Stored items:
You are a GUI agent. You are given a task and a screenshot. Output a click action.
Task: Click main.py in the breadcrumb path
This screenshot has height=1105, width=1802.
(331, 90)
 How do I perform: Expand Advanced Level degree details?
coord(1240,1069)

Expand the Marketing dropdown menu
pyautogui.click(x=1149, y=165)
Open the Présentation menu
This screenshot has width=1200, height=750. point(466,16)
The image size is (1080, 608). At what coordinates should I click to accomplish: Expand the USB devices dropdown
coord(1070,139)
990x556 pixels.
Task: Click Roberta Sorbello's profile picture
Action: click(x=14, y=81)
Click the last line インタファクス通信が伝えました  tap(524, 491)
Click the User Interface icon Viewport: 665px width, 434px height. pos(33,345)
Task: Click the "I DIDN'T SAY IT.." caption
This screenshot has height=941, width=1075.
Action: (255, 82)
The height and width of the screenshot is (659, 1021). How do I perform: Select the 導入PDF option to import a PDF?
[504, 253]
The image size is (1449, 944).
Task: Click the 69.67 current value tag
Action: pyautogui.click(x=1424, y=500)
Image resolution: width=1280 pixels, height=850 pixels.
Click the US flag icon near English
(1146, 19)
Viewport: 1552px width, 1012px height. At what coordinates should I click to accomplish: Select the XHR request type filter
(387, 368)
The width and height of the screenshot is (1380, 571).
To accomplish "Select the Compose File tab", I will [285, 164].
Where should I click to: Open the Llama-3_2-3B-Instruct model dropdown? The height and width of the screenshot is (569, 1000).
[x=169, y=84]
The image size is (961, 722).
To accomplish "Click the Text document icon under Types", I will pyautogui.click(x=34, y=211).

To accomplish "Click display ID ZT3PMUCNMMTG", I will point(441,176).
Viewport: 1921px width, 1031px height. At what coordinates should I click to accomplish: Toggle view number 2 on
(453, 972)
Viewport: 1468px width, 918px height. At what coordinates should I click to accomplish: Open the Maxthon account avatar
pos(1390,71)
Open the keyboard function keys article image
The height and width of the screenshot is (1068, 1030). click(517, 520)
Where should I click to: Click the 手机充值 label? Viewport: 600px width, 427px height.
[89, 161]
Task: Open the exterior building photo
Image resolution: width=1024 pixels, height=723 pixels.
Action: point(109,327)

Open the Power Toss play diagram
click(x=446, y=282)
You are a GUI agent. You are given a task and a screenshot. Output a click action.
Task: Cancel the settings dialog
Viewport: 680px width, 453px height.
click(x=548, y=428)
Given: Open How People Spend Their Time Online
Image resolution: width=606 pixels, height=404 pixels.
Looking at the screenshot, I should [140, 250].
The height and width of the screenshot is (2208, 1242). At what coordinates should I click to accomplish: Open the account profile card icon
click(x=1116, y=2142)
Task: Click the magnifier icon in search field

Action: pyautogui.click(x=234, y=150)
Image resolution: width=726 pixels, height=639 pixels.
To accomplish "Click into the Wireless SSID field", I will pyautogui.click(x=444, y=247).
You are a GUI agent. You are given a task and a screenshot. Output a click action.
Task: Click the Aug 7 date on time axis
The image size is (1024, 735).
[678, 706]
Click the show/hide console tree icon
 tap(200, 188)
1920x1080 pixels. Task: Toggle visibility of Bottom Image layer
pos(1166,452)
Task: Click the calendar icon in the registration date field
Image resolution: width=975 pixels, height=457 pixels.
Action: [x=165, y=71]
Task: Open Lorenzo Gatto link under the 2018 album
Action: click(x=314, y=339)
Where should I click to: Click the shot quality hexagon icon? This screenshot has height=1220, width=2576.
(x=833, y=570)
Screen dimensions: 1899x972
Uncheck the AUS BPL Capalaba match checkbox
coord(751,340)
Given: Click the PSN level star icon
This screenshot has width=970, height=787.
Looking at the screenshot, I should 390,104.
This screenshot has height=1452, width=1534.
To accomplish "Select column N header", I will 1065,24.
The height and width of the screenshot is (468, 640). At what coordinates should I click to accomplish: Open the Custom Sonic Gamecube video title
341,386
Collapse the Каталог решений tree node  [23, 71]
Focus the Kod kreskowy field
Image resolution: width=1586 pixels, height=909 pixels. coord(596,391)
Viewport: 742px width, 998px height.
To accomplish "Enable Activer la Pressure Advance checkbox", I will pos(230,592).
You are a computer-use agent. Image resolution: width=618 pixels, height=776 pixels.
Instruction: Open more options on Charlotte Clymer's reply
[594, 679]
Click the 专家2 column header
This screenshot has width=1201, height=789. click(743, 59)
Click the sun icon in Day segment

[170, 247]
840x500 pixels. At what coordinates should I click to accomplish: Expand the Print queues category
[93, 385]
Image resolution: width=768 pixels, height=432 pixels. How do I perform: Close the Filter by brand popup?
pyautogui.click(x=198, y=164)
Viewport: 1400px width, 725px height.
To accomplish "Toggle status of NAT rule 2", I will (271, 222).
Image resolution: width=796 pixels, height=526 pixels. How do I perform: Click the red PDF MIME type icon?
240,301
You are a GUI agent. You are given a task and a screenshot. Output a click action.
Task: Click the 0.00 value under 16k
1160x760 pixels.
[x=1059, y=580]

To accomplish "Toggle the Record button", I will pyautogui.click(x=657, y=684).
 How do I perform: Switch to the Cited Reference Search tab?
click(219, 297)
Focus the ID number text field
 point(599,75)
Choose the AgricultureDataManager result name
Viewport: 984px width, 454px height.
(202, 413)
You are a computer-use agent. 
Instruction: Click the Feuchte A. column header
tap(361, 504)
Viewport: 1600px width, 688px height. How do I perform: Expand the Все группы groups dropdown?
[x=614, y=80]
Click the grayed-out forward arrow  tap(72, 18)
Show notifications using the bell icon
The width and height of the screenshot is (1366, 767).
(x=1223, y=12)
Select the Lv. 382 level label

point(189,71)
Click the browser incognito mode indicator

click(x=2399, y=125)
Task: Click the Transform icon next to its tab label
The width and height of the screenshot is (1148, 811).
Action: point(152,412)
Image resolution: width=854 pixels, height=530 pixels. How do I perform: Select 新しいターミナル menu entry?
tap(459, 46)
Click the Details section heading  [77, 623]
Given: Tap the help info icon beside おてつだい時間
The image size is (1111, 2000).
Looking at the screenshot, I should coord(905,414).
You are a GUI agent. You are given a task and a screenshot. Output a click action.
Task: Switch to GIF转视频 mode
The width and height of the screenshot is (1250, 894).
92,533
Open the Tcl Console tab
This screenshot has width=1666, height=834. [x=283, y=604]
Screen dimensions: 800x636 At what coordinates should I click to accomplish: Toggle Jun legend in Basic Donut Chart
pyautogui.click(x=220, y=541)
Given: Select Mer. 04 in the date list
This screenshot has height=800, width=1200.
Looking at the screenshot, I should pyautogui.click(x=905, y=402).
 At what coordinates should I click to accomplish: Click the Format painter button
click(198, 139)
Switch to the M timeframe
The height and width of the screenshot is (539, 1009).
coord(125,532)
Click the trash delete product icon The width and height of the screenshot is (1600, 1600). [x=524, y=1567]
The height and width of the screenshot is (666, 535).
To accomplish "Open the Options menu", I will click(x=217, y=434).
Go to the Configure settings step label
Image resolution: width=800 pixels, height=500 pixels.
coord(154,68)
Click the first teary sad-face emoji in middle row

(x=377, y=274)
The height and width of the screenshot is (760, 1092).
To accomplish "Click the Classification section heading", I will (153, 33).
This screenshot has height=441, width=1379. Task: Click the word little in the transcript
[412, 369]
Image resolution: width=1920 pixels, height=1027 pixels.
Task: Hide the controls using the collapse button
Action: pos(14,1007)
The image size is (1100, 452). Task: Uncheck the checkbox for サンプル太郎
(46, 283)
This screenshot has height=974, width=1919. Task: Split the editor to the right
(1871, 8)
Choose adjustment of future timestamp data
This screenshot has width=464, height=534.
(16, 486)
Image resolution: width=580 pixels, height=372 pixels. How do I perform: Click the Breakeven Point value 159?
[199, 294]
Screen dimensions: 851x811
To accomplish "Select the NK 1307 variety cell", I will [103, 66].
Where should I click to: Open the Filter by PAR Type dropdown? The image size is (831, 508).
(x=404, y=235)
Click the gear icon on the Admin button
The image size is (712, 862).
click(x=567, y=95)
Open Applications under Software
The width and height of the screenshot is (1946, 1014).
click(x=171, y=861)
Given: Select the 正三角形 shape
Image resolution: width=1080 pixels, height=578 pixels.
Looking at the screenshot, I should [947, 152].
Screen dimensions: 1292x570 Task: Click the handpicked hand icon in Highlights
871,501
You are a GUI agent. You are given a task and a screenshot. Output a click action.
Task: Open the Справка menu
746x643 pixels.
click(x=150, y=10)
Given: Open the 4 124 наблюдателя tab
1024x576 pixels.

REQUIRED ACTION: Every line above that carries the string "section" should be copied.

ANSWER TO THIS PROBLEM:
Click the Details section heading  [77, 623]
To accomplish "Click the Classification section heading", I will (153, 33).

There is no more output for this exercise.